Description of problem: In order to retire one or more bricks from a volume, you must do a 'remove-brick start' operation, followed by 'remove-brick commit' when the migration is complete. When doing this, each file that gets migrated becomes unavailable to the clients. Issuing the commit operation makes all migrated files available again. Steps to Reproduce: 1. Begin migrating data off a brick with the remove-brick start command. 2. Check the $volume-rebalance log to find a file that has been migrated. 3. Try to access the file found in step 2. Access will fail. 4. Wait for the migration to complete. 5. If there are failures 6. Issue the remove-brick commit operation. 7. Try to access the file again. It will succeed. Actual results: Each migrated file is unavailable from the time it gets migrated until the commit operation is performed. Expected results: Each file should remain available after it gets migrated. The commit operation should not be required to continue to access data. The commit operation should simply finalize the removal, or (when it might be required) force removal with data loss if no migration has been done. Additional info: Bug 770346 is similar, though apparently with that bug, the data was completely lost even after the commit. The migration seems to be prone to failures on individual files. No failure notification is made other than a number on the 'status' screen that such failures have occurred. Such failures are guaranteed when the available disk space on one or more bricks is less than the amount of used space on the brick that is being removed, even if the volume as a whole has plenty of space. I will file a separate bug for that problem. I did my tests with a 4x2 distribute-replicate volume living on two nodes (each with 4 bricks), removing both replicas of the last brick. It is likely that the same problem would happen on a pure distribute volume, but I have not tested it. I expect to start off with 4TB drives, one brick per drive, and each brick will contain several million files. Migrating the data off such a brick will take several hours. We cannot afford to have that much data be unavailable for that much time. Someday the servers with the 4TB drives will be ancient, ready for retirement.

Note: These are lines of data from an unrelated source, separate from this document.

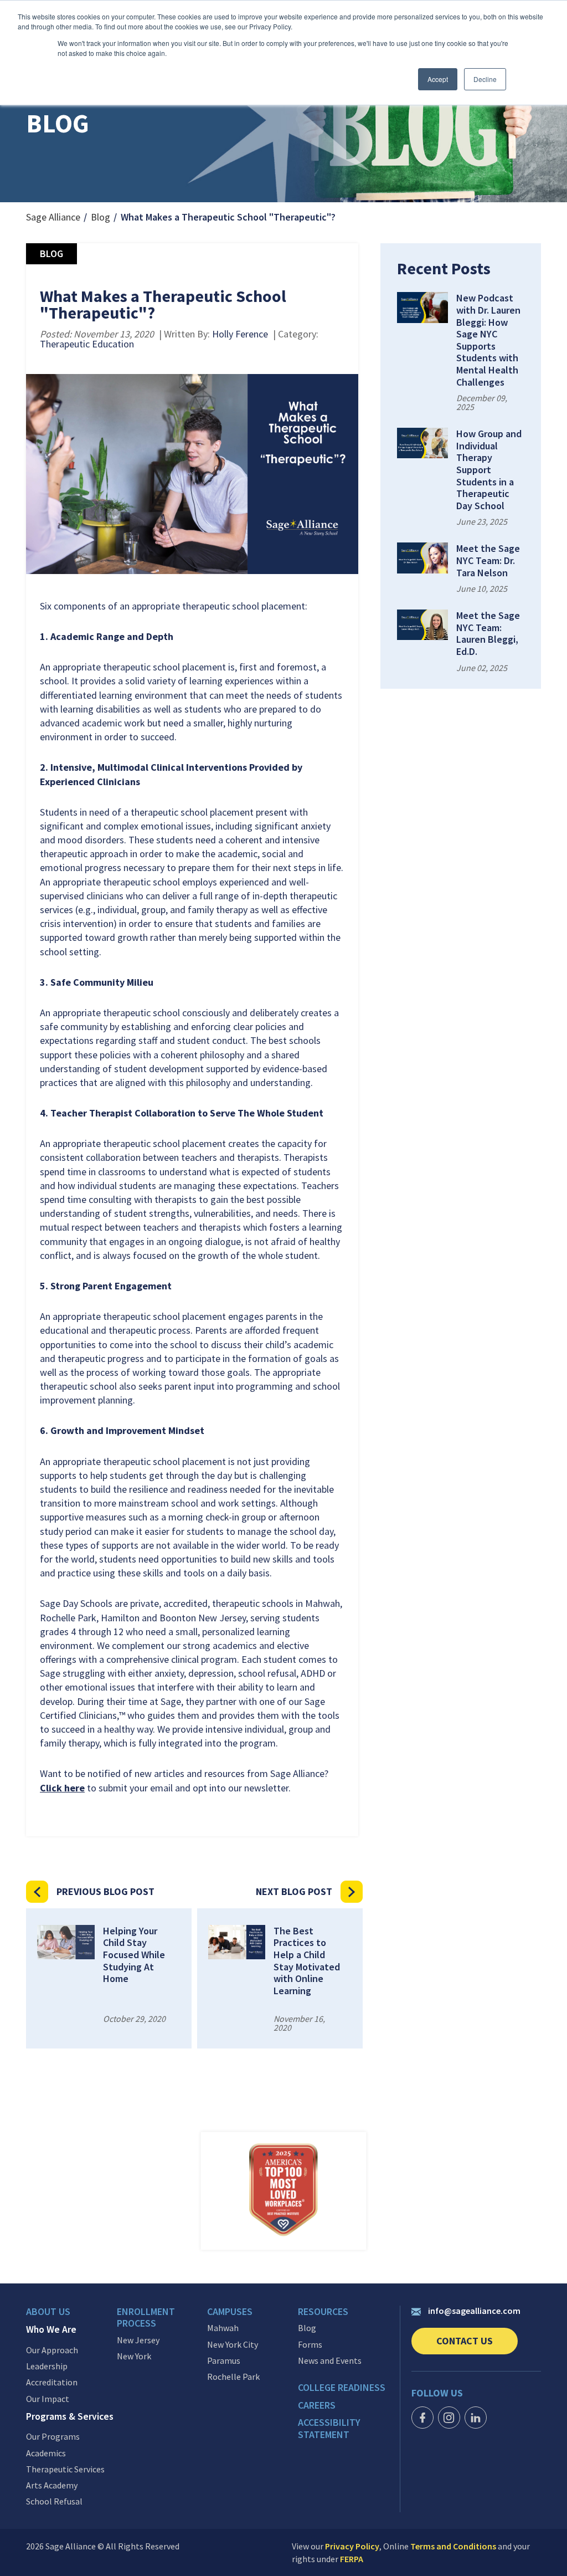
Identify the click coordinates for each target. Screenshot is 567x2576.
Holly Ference (240, 333)
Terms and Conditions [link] (453, 2546)
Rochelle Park (233, 2377)
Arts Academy (52, 2485)
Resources (323, 2312)
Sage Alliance (53, 217)
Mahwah (223, 2328)
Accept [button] (437, 79)
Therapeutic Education (87, 343)
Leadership (47, 2366)
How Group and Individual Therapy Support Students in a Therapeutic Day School (489, 469)
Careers (317, 2405)
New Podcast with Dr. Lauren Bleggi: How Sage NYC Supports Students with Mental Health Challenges (488, 340)
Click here (62, 1787)
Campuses (229, 2312)
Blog (100, 217)
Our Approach (52, 2350)
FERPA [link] (351, 2558)
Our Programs (53, 2436)
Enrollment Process (146, 2317)
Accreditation (52, 2382)
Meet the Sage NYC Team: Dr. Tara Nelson (488, 560)
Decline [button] (485, 79)
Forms (310, 2344)
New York (134, 2356)
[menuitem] (71, 2314)
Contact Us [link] (477, 2344)
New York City (232, 2344)
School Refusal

If the volume starts out more than half full, you are likely to run into Bug 862347 at step 4.
Hi Shawn, Please attach the client logs (mount process) where the look up of such files fail. The remove-brick logs related to the files in question would also help.

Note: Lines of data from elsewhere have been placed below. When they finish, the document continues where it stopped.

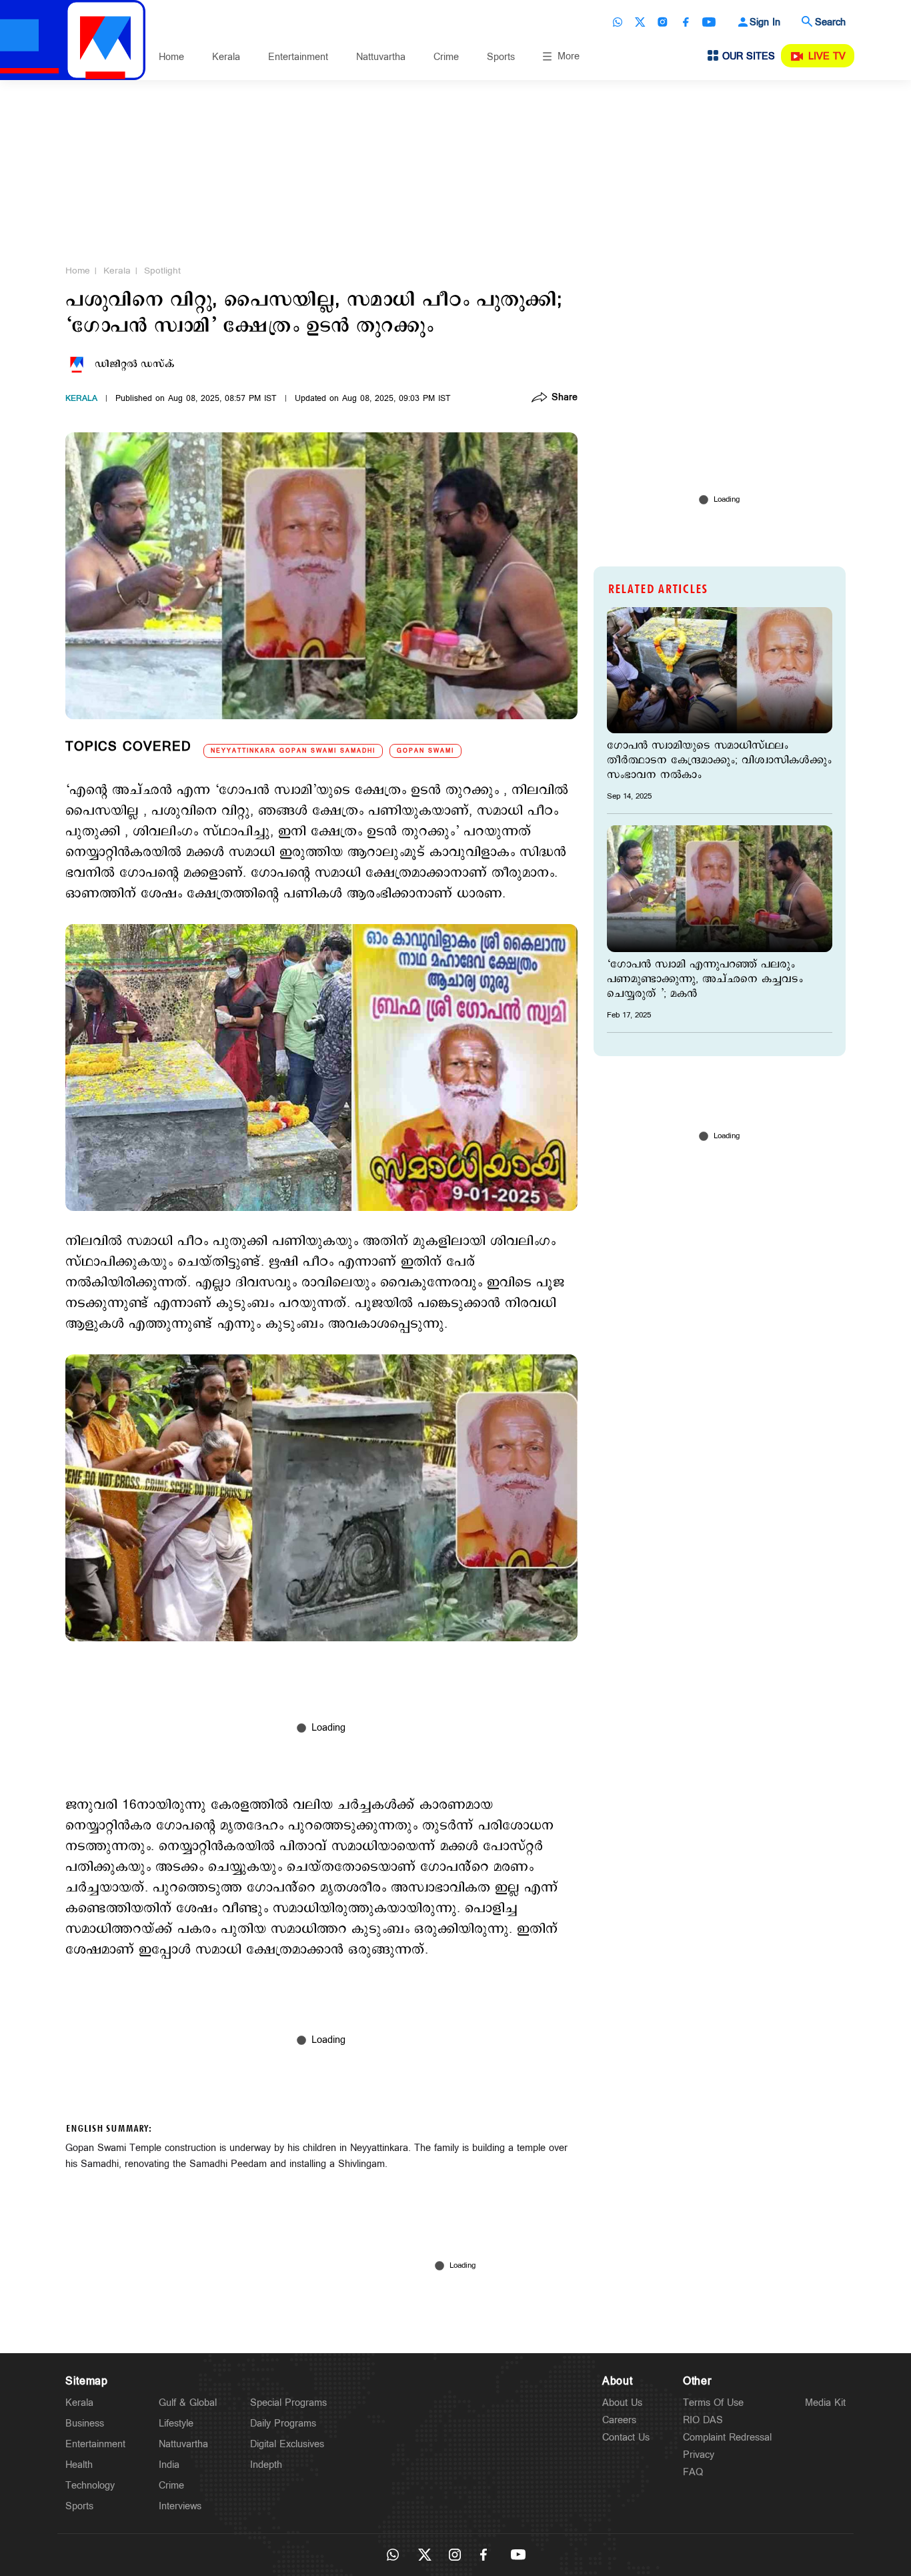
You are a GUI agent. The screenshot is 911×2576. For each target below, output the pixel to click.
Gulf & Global (188, 2403)
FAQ (693, 2472)
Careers (619, 2420)
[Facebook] (686, 22)
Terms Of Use (713, 2403)
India (169, 2465)
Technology (90, 2486)
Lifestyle (176, 2424)
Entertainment (298, 57)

As noted on Bug 862347, I completed one remove-brick run and did not run into this bug. As of the end of that first run, all migrated files seem to be still accessible. I will see what happens during subsequent remove-brick runs.

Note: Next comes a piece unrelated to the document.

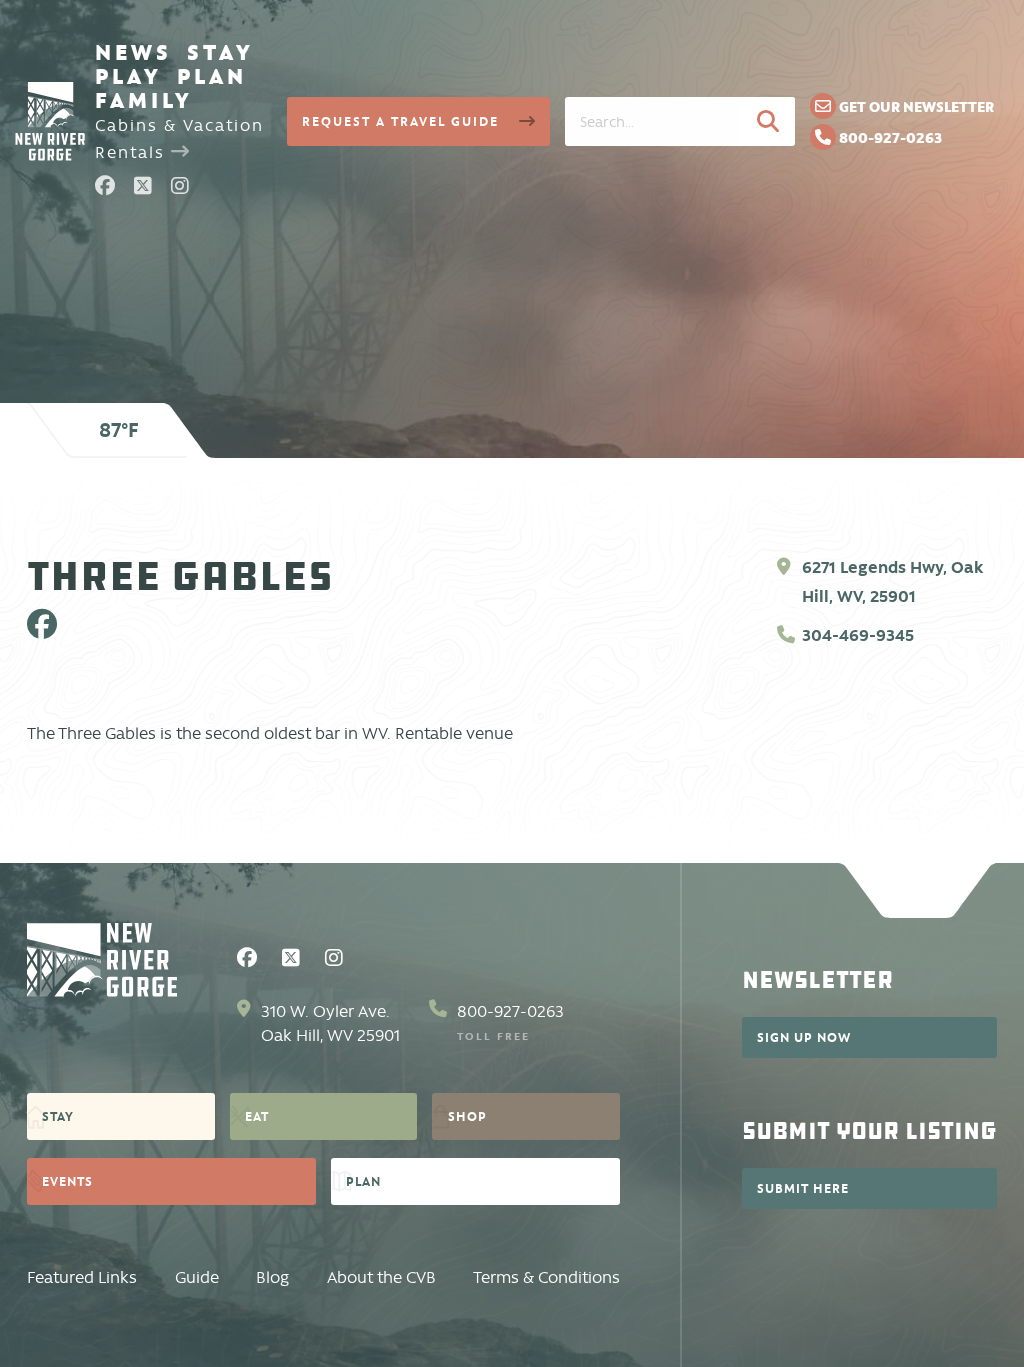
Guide (197, 1277)
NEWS (133, 52)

During the first round of testing for Bug 862347, I did not run into this bug at all. I have no idea what's different between this run and the one where everything was unavailable. I do plan to do another round of testing after completely deleting the volume and starting over.
it is possible that you have hit bug 852361 in the earlier testing. Can you please share info on your volume type (gluster volume info) & (gluster volume status <VOL> detail). If you are not able to hit this bug in another few runs, we would like to close this bug as WORKSFORME
The files were definitely not owned by root, but as far as I know, nothing had them open at the time. I haven't had time to get back to this testing, but I certainly hope to do so soon. The output below is not from the volume I was testing with at the time, but it was on the same hardware and the setup is the same: [root@testb1 ~]# gluster volume info Volume Name: testvol Type: Distributed-Replicate Volume ID: 182df850-96f3-4d69-95b9-18e9ea409dfb Status: Started Number of Bricks: 4 x 2 = 8 Transport-type: tcp Bricks: Brick1: testb1:/bricks/b1/testvol Brick2: testb2:/bricks/b1/testvol Brick3: testb1:/bricks/b2/testvol Brick4: testb2:/bricks/b2/testvol Brick5: testb1:/bricks/b3/testvol Brick6: testb2:/bricks/b3/testvol Brick7: testb1:/bricks/b4/testvol Brick8: testb2:/bricks/b4/testvol Volume Name: flubber Type: Distributed-Replicate Volume ID: f936fc99-cebc-4ff5-b52f-51ad57ba211a Status: Created Number of Bricks: 4 x 2 = 8 Transport-type: tcp Bricks: Brick1: testb1:/bricks/b1/flubber Brick2: testb2:/bricks/b1/flubber Brick3: testb1:/bricks/b2/flubber Brick4: testb2:/bricks/b2/flubber Brick5: testb1:/bricks/b3/flubber Brick6: testb2:/bricks/b3/flubber Brick7: testb1:/bricks/b4/flubber Brick8: testb2:/bricks/b4/flubber [root@testb1 ~]# df -k Filesystem 1K-blocks Used Available Use% Mounted on /dev/mapper/vg_main-lv_root 49537840 3357692 43663772 8% / tmpfs 1914332 0 1914332 0% /dev/shm /dev/md1 1032076 127836 851812 14% /boot /dev/sda3 922833364 6370736 916462628 1% /bricks/b1 /dev/sdb3 922833364 6464812 916368552 1% /bricks/b2 /dev/sdc3 922833364 5977444 916855920 1% /bricks/b3 /dev/sdd3 922833364 6355516 916477848 1% /bricks/b4 [root@testb1 ~]# mount /dev/mapper/vg_main-lv_root on / type ext4 (rw) proc on /proc type proc (rw) sysfs on /sys type sysfs (rw) devpts on /dev/pts type devpts (rw,gid=5,mode=620) tmpfs on /dev/shm type tmpfs (rw) /dev/md1 on /boot type ext4 (rw) /dev/sda3 on /bricks/b1 type xfs (rw,noatime,nodiratime,nobarrier,inode64) /dev/sdb3 on /bricks/b2 type xfs (rw,noatime,nodiratime,nobarrier,inode64) /dev/sdc3 on /bricks/b3 type xfs (rw,noatime,nodiratime,nobarrier,inode64) /dev/sdd3 on /bricks/b4 type xfs (rw,noatime,nodiratime,nobarrier,inode64) none on /proc/sys/fs/binfmt_misc type binfmt_misc (rw) sunrpc on /var/lib/nfs/rpc_pipefs type rpc_pipefs (rw)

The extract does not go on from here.